▶ [EXERCISE AIM]: Reproduce the first line of the entries that follow and each later line, word for word, ending with the one containing "The height and width of the screenshot is (436, 500).".

▶ [MATERIAL PROVIDED]:
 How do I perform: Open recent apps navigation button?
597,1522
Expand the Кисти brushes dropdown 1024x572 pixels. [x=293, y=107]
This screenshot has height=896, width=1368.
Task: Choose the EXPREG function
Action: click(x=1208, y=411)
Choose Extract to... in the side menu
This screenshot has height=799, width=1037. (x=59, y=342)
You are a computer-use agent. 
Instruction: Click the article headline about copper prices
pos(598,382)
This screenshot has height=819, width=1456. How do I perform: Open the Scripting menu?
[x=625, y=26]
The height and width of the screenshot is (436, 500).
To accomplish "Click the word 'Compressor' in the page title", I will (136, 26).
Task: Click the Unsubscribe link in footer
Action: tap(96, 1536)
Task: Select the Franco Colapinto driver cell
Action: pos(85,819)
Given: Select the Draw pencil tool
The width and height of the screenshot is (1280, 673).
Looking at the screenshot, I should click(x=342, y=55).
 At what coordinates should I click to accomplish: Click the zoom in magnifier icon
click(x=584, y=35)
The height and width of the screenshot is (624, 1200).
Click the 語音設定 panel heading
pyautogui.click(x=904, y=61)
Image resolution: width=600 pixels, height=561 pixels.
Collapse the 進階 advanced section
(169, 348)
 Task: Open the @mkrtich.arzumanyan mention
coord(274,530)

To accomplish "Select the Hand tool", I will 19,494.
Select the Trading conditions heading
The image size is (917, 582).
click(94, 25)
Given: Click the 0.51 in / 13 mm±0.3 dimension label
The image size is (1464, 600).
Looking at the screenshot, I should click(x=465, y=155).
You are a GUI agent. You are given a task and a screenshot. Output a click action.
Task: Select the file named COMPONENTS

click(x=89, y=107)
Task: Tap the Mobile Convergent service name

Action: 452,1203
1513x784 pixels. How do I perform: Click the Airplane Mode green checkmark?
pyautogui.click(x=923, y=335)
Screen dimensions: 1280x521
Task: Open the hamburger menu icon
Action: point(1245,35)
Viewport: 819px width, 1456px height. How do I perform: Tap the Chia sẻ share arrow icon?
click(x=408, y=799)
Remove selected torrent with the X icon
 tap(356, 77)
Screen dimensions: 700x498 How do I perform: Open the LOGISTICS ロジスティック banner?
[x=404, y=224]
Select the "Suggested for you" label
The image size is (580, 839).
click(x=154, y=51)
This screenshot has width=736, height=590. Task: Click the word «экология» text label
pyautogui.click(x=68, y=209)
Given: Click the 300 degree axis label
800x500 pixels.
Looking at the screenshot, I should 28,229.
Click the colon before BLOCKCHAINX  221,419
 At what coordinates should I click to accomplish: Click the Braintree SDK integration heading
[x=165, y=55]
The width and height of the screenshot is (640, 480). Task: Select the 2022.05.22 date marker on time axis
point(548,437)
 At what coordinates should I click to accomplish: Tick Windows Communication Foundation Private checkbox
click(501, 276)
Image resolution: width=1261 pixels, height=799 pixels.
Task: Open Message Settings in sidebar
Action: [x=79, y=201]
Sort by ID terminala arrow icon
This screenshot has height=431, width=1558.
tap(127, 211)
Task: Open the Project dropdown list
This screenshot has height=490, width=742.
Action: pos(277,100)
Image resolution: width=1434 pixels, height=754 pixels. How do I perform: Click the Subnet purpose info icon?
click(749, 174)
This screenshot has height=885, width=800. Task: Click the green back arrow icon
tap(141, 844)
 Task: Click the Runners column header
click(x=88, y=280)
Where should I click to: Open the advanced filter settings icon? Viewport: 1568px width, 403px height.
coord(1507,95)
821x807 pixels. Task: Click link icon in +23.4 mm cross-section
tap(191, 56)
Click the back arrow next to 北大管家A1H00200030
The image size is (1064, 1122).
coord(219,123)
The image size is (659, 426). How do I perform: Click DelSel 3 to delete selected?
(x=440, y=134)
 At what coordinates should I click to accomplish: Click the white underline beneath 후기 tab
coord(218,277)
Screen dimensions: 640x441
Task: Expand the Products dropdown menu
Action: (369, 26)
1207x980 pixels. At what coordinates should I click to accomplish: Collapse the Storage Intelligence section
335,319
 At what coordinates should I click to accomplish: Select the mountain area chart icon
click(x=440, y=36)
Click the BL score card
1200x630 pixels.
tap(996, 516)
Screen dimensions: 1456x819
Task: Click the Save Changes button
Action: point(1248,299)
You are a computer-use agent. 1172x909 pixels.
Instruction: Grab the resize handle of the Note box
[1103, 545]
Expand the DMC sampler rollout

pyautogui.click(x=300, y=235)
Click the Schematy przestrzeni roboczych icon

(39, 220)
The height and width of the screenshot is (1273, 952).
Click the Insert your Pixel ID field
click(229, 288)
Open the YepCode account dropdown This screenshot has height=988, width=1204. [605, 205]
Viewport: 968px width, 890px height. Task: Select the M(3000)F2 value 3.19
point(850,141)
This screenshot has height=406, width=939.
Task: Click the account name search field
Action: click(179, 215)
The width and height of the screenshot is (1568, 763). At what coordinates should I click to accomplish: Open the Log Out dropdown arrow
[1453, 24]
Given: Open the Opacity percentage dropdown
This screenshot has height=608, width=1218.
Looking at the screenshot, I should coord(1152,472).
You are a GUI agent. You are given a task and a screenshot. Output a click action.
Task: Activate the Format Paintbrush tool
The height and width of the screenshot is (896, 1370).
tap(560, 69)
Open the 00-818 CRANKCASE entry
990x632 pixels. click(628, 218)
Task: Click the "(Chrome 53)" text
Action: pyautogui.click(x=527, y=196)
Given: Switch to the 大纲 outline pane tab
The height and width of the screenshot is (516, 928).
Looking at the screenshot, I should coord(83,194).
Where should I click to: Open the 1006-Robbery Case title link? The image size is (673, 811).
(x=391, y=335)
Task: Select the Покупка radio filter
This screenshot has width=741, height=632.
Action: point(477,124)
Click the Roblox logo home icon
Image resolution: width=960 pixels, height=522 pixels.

▶ [SOLUTION TO THE PROBLEM]:
 How do I perform: Open recent apps navigation button?
597,1522
Expand the Кисти brushes dropdown 1024x572 pixels. [x=293, y=107]
This screenshot has height=896, width=1368.
Task: Choose the EXPREG function
Action: click(x=1208, y=411)
Choose Extract to... in the side menu
This screenshot has height=799, width=1037. (x=59, y=342)
You are a computer-use agent. 
Instruction: Click the article headline about copper prices
pos(598,382)
This screenshot has height=819, width=1456. How do I perform: Open the Scripting menu?
[x=625, y=26]
The height and width of the screenshot is (436, 500).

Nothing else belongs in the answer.